Crise de la dette : Libérons la Grèce de ses élites

4 octombrie 2011 – De Volkskrant (Amsterdam)

L'aide d'urgence sur laquelle planchent les pays de la zone euro n'offre pas de solution durable à la crise grecque, estime l’économiste Rens van Tilburg. Il faut d'abord briser l’emprise des élites locales, dont les privilèges intacts empêchent une répartition équitable des sacrifices.

Les dirigeants européens se préparent à apporter la énième réponse "définitive" à la crise de l’euro. Après les banquiers, même les Chinois et les Américains, dont les monnaies ne sont pas concernées, se sont mis à plaider en faveur d’un renforcement du Fonds européen de stabilisation financière (FESF).

Certes, nul ne veut prendre le risque d’un défaut de paiement de la Grèce. Reste à savoir, cependant, s’il ne faut pas plus craindre la voie sur laquelle les dirigeants européens risquent de s’engager. Car on n’évoque jamais le véritable problème de la Grèce, et on y remédie encore moins.

Ce problème, c’est que la place que l’on occupe dans la société grecque n’est pas déterminée par son talent et son dynamisme, mais par ses origines et ses relations. Bien entendu, aucune société ne repose entièrement sur la méritocratie ou le népotisme. Les Pays-Bas, par exemple, sont essentiellement une méritocratie, tandis qu’en Grèce, c’est le népotisme qui prédomine. Le pouvoir et la propriété y sont tellement concentrés que les élites au pouvoir parviennent chaque fois à renforcer leur position.

La politique ferme les yeux aux problèmes structurels

Tant que des efforts ne seront pas engagés pour lutter contre ce népotisme, l’économie grecque ne sera pas en mesure de régler sa dette, quelle qu’elle soit. Même si nous effacions l’ensemble de la dette grecque, le pays contracterait dès le lendemain de nouveaux emprunts.
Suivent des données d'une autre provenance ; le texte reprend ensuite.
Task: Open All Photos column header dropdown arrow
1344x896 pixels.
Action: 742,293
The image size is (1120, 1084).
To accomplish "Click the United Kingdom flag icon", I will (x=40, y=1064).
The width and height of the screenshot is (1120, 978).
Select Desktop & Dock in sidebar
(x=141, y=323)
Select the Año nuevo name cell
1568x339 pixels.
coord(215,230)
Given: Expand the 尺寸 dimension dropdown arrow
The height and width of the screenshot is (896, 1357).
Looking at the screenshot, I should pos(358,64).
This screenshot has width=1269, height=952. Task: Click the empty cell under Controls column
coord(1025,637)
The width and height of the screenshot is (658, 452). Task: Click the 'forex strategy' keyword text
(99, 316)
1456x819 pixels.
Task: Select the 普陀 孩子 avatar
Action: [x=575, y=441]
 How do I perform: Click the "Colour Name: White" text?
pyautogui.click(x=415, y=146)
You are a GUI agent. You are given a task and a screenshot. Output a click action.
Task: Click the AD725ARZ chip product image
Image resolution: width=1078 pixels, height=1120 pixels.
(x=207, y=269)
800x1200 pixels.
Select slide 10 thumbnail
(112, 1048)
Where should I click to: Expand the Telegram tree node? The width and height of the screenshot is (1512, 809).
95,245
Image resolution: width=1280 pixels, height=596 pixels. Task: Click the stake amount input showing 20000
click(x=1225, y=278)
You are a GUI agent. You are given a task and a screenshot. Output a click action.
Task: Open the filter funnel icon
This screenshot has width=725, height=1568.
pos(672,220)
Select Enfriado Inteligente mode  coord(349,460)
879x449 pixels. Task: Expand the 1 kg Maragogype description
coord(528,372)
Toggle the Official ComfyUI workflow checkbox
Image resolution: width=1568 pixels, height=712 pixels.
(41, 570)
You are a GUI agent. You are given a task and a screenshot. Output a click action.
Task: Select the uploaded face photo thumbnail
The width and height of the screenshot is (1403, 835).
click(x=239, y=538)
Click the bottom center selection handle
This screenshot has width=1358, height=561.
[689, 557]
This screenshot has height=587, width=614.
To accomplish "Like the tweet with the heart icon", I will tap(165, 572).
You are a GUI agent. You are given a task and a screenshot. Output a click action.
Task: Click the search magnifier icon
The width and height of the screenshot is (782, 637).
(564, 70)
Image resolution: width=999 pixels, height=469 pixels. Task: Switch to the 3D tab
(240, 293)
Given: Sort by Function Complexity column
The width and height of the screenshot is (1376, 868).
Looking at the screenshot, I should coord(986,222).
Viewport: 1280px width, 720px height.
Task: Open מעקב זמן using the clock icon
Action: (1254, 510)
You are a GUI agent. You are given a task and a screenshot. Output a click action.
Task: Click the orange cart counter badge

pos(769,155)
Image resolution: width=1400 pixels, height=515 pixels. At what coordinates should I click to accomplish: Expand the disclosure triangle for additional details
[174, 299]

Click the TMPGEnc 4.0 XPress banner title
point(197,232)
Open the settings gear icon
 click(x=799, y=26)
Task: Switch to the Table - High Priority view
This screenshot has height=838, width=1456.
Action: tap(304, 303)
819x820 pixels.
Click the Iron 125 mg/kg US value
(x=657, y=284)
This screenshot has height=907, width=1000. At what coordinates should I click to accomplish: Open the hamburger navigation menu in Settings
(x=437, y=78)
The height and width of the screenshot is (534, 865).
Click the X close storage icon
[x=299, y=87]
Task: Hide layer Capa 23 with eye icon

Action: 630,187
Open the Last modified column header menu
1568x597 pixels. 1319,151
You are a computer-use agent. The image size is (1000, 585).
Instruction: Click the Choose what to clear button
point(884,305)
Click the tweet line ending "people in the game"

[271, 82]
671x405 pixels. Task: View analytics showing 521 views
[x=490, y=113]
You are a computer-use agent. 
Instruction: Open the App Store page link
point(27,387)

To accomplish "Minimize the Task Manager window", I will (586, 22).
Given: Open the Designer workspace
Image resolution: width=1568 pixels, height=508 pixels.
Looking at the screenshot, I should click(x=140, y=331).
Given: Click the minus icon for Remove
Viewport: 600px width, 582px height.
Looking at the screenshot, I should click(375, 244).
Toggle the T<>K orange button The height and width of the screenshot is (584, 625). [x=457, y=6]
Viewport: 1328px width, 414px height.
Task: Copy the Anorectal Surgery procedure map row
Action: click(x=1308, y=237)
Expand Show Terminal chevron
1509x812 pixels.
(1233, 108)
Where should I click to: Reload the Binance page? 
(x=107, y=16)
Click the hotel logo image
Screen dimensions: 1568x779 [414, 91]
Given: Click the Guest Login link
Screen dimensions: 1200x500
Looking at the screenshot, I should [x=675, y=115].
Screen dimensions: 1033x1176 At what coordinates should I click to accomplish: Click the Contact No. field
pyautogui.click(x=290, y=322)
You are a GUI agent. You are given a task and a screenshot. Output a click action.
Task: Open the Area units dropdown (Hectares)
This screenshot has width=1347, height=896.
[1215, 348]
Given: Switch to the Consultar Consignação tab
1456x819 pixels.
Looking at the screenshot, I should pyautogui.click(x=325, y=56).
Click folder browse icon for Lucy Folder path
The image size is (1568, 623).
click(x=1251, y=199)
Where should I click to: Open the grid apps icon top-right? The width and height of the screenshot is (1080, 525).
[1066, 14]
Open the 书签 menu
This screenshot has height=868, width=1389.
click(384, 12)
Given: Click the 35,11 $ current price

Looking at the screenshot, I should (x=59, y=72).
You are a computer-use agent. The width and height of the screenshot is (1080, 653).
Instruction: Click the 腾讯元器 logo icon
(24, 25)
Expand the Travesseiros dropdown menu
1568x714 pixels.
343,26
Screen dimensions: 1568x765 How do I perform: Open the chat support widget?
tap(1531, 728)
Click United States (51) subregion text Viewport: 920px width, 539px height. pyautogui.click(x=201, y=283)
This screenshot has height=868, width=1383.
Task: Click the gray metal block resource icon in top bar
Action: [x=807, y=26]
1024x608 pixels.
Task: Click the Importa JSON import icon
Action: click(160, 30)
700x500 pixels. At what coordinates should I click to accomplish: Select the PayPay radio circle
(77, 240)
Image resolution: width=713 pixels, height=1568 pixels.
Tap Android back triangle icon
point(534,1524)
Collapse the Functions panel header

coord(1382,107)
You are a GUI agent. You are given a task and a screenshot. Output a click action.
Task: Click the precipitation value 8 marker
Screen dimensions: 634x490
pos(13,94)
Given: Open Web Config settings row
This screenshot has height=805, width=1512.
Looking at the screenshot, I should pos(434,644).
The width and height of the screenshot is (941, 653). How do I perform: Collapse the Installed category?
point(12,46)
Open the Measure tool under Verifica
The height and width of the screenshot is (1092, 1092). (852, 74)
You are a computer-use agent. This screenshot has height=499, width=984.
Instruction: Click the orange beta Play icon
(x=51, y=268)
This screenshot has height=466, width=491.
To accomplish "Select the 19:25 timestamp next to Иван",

Et devinez un peu qui paiera l’addition de la prochaine opération de sauvetage pour les banques ou la Grèce ? Se porter garant des économies structurellement faibles en augmentant les capacités du FESF ne fait qu’aggraver les problèmes à venir, pas le contraire. Les responsables politiques se laissent guider par les mêmes sentiments qui ont conduit à autoriser la Grèce à entrer dans l'euro, bien qu’elle ne respectait pas les critères nécessaires.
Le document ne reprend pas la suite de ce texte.